[Source/Observation Network by Ruan Jiaqi]

In the field of machinery and factory automation, where Japanese manufacturers have long held an advantage, Chinese domestic enterprises' technological leap is breaking through the "moat" of technical barriers that Japanese companies once took pride in. The loss of market share in China has become an urgent reality, forcing Japanese companies to seek new ways to break the deadlock.

According to a report by Nikkei Asia on the 30th, as local Chinese competitors rapidly rise, Yaskawa Electric Corporation (YASKAWA), one of the four major global industrial robot manufacturers, plans to turn to the US market for new growth opportunities. This "century-old company" intends to prepare for development in the United States and may invest a large amount of capital in new factory construction and other projects.

The report stated that in the US market, this Japanese老牌 enterprise founded in 1915 will face off with the other three industry giants ABB, Fanuc (FANUC), and Kuka (KUKA).

Among them, the Japanese-owned Fanuc,凭借 its advantages in robots for automobile assembly plants, already occupies half of the US market. Daiwa Securities analysts believe that Yaskawa Electric may find opportunities in "non-automotive sectors such as healthcare and food."

According to Japanese media reports, Yaskawa Electric's sales in the Americas accounted for 24% of the previous fiscal year's total. However, using the US as a growth engine means the company will directly face the challenges of Trump's tariff policies. President Masahiro Ogawa also admitted that tariffs are the company's "biggest concern for the 2025 fiscal year."
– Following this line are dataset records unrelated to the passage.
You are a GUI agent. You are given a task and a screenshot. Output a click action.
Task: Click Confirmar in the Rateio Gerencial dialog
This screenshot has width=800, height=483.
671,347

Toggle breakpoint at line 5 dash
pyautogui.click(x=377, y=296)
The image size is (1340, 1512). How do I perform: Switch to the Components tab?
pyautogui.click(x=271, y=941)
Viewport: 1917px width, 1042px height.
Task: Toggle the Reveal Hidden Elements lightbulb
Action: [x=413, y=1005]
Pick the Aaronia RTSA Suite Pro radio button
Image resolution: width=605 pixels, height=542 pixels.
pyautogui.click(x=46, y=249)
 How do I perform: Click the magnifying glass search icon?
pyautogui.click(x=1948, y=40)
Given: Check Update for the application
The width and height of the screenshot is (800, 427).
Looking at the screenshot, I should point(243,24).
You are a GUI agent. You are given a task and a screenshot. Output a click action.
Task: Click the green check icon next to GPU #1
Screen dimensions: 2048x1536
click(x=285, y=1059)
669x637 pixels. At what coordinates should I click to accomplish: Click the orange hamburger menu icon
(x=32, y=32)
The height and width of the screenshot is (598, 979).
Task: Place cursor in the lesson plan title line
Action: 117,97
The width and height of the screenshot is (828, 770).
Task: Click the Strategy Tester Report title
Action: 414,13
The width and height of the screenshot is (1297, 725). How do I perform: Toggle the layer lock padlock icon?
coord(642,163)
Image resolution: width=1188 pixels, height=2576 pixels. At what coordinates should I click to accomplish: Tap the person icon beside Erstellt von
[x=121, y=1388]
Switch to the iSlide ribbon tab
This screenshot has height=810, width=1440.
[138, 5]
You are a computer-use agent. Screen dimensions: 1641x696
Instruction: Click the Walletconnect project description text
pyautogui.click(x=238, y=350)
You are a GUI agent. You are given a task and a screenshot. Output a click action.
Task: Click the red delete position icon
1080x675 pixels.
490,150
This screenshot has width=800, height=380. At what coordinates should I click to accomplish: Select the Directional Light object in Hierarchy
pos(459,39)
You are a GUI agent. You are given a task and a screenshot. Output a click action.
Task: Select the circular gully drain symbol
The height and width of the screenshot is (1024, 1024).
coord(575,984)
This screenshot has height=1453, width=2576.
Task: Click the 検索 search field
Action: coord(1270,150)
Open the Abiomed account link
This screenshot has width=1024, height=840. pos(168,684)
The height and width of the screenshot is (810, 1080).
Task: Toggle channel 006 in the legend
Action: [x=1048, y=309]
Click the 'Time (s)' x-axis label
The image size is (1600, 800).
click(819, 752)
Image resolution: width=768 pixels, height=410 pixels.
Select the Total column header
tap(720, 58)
The report said that Yaskawa Electric expects revenue to grow by 2% this fiscal year to 550 billion yen, with operating profit increasing by 20% to 60 billion yen. However, the earnings guidance does not include the impact of US tariffs, raising concerns about possible downward revisions.

The above analyst said that tariffs are expected to impact Yaskawa Electric's operating profit by 7 to 8 billion yen but can be mitigated by price adjustments.

Yaskawa Electric's AI robot "MOTOMAN NEXT" Nikkei Chinese Website

According to Nikkei Shimbun, Yaskawa Electric entered the Chinese market in the 1990s. Its three main products are: variable frequency drives used for power control, AC servo motors used for mechanical control, and welding robots used for automobiles, among others.

With the increase in electricity consumption in China, Yaskawa Electric began focusing on selling variable frequency drives for air conditioners and elevators. The AC servo motors promoting factory automation (FA) and robots also developed into major profit-making businesses.

"But now, Yaskawa Electric stands at a fork in the road," the Japanese media reported. As Chinese domestic rivals with completely overlapping product lines rise, Yaskawa Electric is struggling in the Chinese market, with its products being quickly replaced by domestic brands.

According to Nikkei Asia, Chinese domestic competitors have now "turned the tide" and lead in the markets for variable frequency drives and servo motors.

Morgan Stanley Securities analysis shows that in servo motors, the market share of Chinese enterprises has soared from 4% in January-March 2017 to 30% in April-June 2024.

The Japanese media also mentioned that apart from technological breakthroughs, Chinese enterprises leverage their local production to form pricing advantages and take the initiative in cost and delivery cycles through deepening local cooperation.

Senior Morgan analyst Yuji Sano further pointed out, "Chinese enterprises' technical strength is continuously improving, not only in the low-end market but also enhancing their presence in the mid-range market."

Last month, Yaskawa Electric released its latest quarterly financial report, showing a 10% year-on-year decline in revenue in the Chinese region.

At the earnings briefing, President Masahiro Ogawa frankly admitted the grim situation, stating that "domestic enterprises are rising, and Chinese-made products are being widely adopted. It will be difficult for us to pursue sales volume in the Chinese market in the future."

At the end of last year, the Japan Enterprise (China) Research Institute published an article analyzing the reasons why Yaskawa Electric lost its competitive edge in China.

The article mentioned that Yaskawa Electric's Σ-7 servo motor was once considered the "pinnacle" of industrial automation and had a dominant technological advantage in the Chinese market. However, in recent years, Chinese enterprises have launched the SV660 series of servo motors, achieving support for complex multi-axis control scenarios in industrial automation. Although slightly less precise than the Σ-7 in performance, they can meet almost all industrial needs.

The key point is that the SV660 has significant advantages in price, delivery cycle, and service. The high cost and long delivery time of the Σ-7 deter many customers with limited budgets and a focus on efficiency, while the arrival of SV660 has filled this market gap. Consequently, Yaskawa Electric's original market share has gradually been replaced.

The article also pointed out that from core components to complete machine products, China's industrial automation is emerging across the entire industrial chain. In the future, Japanese companies will face competition not only in the Chinese market but also globally. According to sources, some Vietnamese automotive parts factories have already begun using servo motors produced by Chinese enterprises.

This article is an exclusive contribution by the Observation Network and cannot be reprinted without permission.